OSAKA

調理理論 造り

辻日本料理マスターカレッジ

2019.04.24


今日の調理理論は「造り」について学びます。
キーワードとしてまず天然鯛と養殖鯛の違いについて、
その後、平造り、そぎ造りを始め基本となる造りにふさわしい魚の特徴はなに?皮の引き方も特徴で変わります。


日本料理のさしみ包丁。刀のようでかっこいい。造り(さしみ)は切るとは言わず「引く」といいます。
この刺身包丁の長くてスリムな形状を利用して余分な力を加えず引いて切ることが美味しいさしみを作り出します。

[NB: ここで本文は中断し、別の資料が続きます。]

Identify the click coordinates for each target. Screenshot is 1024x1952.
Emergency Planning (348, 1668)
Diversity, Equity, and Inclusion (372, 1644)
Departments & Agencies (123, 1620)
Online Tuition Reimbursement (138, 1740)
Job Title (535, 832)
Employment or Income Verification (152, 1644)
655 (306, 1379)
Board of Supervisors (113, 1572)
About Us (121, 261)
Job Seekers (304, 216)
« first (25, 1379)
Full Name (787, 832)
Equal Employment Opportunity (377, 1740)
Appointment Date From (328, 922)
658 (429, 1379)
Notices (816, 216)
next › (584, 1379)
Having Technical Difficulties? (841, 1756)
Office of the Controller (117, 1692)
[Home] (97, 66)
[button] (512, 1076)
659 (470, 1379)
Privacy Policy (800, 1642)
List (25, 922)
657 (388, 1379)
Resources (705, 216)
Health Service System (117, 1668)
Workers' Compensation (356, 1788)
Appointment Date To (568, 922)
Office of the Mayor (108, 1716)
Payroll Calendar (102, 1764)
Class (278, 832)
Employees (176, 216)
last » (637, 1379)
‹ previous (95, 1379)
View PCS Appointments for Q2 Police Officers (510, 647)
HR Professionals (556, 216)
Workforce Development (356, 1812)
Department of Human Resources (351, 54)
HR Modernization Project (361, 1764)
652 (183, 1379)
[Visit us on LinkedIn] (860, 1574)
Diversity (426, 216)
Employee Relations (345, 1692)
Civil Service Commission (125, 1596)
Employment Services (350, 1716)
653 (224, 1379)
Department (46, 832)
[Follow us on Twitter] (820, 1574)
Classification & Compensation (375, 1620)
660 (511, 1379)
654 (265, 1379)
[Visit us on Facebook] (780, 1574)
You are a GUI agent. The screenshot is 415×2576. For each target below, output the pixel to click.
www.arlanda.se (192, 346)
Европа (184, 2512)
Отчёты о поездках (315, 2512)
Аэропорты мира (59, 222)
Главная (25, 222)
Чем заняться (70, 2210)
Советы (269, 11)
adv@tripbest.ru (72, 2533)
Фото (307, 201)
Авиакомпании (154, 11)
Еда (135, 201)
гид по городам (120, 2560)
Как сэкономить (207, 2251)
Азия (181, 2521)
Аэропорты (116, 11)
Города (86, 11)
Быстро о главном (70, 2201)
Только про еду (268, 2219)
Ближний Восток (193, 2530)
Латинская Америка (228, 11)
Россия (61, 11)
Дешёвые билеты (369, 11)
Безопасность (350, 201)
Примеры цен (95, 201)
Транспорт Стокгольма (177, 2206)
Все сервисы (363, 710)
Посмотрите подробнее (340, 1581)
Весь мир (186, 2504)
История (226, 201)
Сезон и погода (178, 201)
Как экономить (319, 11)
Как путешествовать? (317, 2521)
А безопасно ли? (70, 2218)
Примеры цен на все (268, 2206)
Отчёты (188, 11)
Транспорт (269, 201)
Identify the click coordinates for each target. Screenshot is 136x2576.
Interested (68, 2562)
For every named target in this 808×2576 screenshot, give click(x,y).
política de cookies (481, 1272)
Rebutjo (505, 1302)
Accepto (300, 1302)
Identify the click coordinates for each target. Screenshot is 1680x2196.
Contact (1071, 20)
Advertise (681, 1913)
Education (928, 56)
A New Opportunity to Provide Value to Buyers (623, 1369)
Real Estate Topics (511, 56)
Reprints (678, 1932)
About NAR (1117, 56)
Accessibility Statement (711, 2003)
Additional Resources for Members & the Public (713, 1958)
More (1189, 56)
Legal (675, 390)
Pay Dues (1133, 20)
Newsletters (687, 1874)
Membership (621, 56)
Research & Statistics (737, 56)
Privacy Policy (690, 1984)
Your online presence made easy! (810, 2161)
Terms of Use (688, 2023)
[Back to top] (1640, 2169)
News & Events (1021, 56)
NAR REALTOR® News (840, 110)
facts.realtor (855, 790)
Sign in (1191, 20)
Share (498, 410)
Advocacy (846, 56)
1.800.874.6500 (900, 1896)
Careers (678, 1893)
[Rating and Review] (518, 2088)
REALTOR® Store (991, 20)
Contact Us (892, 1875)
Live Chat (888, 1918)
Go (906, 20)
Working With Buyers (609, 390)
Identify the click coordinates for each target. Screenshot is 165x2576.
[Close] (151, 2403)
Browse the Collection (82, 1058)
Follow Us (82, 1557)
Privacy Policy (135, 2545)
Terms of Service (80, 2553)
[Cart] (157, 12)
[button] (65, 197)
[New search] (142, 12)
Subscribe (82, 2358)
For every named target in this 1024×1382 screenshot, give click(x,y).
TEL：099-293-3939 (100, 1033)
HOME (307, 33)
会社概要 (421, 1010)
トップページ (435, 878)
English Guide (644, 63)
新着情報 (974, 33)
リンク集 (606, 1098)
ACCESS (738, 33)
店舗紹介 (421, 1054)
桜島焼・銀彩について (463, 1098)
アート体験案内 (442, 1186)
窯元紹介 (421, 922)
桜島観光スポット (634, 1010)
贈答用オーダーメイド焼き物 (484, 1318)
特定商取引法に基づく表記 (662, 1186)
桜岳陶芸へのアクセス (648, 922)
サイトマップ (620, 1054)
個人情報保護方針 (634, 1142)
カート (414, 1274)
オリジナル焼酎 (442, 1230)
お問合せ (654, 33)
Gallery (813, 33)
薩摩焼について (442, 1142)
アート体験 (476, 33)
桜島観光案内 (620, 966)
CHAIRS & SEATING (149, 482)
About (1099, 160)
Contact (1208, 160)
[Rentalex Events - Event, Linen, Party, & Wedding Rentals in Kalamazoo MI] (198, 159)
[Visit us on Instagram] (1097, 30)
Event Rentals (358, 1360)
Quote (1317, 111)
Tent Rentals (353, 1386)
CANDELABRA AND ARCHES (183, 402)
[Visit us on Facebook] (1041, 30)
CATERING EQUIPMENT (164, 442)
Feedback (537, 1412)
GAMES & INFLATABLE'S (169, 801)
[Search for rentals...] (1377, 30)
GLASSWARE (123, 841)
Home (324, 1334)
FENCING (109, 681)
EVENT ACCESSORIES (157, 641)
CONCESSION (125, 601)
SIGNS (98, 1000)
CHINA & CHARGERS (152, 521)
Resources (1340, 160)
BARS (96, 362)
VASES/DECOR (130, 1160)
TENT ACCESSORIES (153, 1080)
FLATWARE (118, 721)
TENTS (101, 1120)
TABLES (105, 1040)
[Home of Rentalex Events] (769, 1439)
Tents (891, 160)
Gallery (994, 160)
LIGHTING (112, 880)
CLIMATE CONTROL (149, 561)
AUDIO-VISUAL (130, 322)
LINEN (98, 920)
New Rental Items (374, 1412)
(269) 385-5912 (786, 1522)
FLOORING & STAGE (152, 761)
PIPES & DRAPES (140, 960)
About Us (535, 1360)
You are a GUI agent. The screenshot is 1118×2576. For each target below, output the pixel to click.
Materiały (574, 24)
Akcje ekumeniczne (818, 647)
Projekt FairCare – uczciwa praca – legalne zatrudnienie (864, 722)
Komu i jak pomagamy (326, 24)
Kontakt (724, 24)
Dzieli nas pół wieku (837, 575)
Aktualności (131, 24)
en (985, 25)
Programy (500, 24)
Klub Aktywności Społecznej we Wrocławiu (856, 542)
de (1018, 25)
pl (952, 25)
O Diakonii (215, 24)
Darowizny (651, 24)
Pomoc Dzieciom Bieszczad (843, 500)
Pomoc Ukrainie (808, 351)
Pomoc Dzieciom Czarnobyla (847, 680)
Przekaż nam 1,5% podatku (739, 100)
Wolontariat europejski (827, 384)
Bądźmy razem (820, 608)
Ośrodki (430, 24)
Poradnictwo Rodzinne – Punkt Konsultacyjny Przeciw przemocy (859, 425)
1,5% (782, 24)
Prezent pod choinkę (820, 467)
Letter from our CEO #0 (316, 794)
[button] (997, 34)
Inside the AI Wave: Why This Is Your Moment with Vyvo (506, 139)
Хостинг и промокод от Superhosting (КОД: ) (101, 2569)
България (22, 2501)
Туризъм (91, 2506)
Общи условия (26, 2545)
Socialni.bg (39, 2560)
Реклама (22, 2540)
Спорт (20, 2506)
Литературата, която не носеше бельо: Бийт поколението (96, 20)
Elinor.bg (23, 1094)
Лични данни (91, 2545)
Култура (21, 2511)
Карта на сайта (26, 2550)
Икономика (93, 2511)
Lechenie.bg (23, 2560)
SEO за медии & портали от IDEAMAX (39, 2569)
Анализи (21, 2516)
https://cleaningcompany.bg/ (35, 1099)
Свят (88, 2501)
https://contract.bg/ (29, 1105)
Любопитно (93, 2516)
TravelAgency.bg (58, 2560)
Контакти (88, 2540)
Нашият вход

2尾並んだ鯛。どちらが天然、養殖か色、体型、ひれの形判断できます。


顔だけで比べると黒ずんでいるのが養殖です。理由は学校などの25mプールを想像してください。
狭くて、浅いプールのような養殖場で育つと太陽の紫外線が強く当たり、人間同様に日焼けします。
狭い中で体が擦れてヒレが痛みます。エサは与えられるので運動量が少なく肥えます。
人間と同じですね。(笑)


授業中、バックヤードで男前の堀井先生が学生の試食分を全て一人で準備中。
試食用に8尾の鯛を使いました。


本日、授業で作った平造り、そぎ造り、松皮造り、薄造り、それぞれ切り方が違うと見た目と食感が大きく変わります。
どれが美味しいかは好みです。


試食パート1、今日学んだ料理全てを学生は試食。
授業中、それぞれの造りを作る上でのポイントを学んでからの試食の為、考えながら試食する習慣が付きます。


試食パート2、天然鯛と養殖鯛を同じ厚さで、そぎ造りとして試食。
旨い、まずいだけの比較ではありません。
食感、味、風味等、真剣に食べればわかるはず。


天然と養殖の違いを記憶があるうちにコメント作成。
味覚を鍛える良い訓練となります。